Trigonometry

Prove the identity: $\;$ $\dfrac{\sin \theta - 2 \sin^3 \theta}{2 \cos^3 \theta - \cos \theta} = \tan \theta$


$\begin{aligned} LHS & = \dfrac{\sin \theta - 2 \sin^3 \theta}{2 \cos^3 \theta - \cos \theta} \\\\ & = \dfrac{\sin \theta \left(1 - 2 \sin^2 \theta\right)}{\cos \theta \left(2 \cos^2 \theta - 1\right)} \\\\ & = \dfrac{\sin \theta \left(\sin^2 \theta + \cos^2 \theta - 2 \sin^2 \theta\right)}{\cos \theta \left(2 \cos^2 \theta - \sin^2 \theta - \cos^2 \theta\right)} \;\;\; \left[\text{Note: } \sin^2 \theta + \cos^2 \theta = 1\right] \\\\ & = \dfrac{\sin \theta \left(\cos^2 \theta - \sin^2 \theta\right)}{\cos \theta \left(\cos^2 \theta - \sin^2 \theta\right)} \\\\ & = \dfrac{\sin \theta}{\cos \theta} \\\\ & = \tan \theta = RHS \end{aligned}$

Hence proved.

→ Item-finding entries
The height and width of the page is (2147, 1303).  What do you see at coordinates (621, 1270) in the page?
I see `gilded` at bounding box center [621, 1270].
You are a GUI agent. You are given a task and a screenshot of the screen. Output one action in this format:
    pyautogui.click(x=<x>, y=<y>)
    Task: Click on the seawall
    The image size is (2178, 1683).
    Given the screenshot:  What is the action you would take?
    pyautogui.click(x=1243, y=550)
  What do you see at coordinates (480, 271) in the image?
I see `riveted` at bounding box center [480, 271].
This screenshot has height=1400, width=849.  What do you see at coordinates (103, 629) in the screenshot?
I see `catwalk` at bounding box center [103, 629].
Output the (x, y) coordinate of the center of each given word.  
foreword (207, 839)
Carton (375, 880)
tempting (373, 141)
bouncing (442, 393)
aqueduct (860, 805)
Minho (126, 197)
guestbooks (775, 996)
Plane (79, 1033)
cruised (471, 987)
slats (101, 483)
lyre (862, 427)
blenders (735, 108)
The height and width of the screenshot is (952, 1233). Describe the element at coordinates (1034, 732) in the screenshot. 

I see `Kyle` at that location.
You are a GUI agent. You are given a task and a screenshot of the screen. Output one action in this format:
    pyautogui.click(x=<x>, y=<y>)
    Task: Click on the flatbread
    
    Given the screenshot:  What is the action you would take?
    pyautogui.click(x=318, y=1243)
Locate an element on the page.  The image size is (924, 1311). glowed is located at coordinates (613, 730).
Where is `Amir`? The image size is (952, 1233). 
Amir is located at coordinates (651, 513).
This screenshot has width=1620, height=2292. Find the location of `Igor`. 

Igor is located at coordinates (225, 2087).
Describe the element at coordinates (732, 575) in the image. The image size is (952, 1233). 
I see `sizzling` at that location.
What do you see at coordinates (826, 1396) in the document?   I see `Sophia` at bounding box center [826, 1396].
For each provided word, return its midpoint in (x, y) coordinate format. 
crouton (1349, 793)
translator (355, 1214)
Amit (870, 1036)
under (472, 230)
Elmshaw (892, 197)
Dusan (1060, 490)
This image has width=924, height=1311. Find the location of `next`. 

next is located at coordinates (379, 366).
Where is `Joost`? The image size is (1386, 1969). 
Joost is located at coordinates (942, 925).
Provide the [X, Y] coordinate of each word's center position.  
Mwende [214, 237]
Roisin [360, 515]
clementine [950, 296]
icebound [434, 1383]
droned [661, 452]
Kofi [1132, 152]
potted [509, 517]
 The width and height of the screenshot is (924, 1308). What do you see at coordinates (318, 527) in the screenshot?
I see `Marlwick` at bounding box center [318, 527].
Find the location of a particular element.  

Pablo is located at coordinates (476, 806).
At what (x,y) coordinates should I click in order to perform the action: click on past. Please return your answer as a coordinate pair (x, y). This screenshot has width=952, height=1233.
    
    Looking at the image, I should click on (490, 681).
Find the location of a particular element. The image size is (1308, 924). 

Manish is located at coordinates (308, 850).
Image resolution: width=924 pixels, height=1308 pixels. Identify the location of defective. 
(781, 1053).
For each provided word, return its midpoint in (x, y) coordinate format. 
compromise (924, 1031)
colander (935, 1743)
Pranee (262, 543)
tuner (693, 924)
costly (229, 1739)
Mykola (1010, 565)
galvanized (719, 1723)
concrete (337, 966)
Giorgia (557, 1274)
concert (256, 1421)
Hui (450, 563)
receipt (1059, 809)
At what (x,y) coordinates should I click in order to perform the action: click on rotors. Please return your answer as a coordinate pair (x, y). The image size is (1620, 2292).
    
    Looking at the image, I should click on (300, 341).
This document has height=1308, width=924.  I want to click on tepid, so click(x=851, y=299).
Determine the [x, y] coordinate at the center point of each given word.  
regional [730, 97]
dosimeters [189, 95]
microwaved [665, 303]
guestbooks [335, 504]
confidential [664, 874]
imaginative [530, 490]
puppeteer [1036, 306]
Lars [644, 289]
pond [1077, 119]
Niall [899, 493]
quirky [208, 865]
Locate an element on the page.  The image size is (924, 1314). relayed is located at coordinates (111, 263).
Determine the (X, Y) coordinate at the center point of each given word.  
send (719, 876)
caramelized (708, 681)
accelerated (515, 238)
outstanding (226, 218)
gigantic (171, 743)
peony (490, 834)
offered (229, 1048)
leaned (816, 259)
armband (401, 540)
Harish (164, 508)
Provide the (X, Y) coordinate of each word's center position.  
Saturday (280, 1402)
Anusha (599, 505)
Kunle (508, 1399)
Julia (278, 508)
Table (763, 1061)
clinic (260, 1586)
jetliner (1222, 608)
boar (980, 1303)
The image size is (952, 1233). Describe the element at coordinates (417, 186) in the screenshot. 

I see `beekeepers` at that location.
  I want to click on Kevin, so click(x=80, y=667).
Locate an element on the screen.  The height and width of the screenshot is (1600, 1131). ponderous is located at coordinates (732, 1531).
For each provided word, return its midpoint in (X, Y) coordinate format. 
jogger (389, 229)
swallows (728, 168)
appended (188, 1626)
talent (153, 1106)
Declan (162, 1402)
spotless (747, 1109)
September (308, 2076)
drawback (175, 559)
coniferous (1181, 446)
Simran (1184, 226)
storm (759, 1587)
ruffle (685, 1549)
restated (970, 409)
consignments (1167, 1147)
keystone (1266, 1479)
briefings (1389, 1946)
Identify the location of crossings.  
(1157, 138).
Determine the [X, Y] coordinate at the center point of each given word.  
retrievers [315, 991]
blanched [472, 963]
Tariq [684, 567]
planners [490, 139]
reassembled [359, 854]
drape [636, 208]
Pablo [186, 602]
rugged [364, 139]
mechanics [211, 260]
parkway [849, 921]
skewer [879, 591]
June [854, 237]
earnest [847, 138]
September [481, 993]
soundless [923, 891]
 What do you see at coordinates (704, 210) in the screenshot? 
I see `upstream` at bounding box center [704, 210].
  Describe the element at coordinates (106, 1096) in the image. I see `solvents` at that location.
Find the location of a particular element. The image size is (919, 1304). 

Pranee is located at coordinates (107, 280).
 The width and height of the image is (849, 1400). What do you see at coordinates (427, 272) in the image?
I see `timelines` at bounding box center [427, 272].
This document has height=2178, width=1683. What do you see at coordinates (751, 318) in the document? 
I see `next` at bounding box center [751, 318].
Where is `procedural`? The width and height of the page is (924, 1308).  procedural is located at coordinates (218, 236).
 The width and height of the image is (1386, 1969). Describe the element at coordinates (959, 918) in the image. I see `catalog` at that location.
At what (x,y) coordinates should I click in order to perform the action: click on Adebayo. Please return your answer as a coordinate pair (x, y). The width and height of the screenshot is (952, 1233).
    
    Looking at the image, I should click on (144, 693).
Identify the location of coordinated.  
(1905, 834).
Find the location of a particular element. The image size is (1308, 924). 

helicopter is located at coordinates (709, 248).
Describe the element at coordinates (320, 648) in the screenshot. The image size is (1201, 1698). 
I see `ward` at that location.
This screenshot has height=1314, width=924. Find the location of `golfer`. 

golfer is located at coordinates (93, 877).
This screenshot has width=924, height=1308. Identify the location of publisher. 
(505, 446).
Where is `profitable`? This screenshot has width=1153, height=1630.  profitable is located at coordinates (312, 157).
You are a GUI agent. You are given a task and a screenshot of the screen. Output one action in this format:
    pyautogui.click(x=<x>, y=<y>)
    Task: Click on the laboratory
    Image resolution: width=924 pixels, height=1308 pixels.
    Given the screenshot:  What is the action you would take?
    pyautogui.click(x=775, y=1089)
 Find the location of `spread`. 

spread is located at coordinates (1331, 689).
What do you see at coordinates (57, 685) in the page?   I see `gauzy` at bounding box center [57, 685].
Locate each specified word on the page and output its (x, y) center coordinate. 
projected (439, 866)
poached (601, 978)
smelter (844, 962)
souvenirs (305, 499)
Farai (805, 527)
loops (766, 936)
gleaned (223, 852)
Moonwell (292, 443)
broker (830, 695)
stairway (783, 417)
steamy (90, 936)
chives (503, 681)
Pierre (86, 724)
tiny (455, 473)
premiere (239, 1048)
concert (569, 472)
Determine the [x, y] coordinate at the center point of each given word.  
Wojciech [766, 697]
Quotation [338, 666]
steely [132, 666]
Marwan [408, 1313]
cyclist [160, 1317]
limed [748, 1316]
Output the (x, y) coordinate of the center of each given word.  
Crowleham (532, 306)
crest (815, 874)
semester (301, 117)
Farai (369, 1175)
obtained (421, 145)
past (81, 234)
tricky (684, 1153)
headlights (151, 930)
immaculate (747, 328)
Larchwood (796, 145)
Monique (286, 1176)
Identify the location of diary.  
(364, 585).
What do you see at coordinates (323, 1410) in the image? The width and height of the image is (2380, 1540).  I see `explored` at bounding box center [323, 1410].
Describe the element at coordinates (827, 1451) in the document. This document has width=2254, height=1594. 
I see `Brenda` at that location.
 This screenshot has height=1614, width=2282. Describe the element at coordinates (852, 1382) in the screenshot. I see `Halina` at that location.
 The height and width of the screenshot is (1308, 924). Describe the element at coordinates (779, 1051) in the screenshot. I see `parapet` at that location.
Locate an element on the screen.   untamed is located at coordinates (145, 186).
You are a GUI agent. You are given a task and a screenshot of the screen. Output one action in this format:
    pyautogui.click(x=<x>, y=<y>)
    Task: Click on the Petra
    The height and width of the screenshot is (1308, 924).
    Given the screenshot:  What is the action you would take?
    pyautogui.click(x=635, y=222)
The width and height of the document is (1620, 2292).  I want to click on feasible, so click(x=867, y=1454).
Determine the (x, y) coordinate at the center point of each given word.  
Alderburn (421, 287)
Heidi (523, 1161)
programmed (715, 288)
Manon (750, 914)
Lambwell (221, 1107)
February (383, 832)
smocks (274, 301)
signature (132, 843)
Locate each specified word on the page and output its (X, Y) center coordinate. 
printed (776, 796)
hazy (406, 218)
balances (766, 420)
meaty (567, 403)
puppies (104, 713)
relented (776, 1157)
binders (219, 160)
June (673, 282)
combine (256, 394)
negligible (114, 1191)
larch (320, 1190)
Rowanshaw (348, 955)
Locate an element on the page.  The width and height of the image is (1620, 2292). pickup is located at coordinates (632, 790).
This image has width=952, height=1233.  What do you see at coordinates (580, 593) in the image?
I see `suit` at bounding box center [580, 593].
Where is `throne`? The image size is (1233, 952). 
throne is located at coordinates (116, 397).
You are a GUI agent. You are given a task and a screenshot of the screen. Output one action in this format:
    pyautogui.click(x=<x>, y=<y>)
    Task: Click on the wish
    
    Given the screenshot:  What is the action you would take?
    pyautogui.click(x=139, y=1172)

→ PROBLEMS AND TASKS
#1 In the trigonometry proof, which identity is given in the note beside the third line of working?
#2 List every trigonometric function that appears in the trigonometry proof.

→ ANSWERS TO THE EXERCISES
#1 sin²θ + cos²θ = 1

#2 sin θ, cos θ, tan θ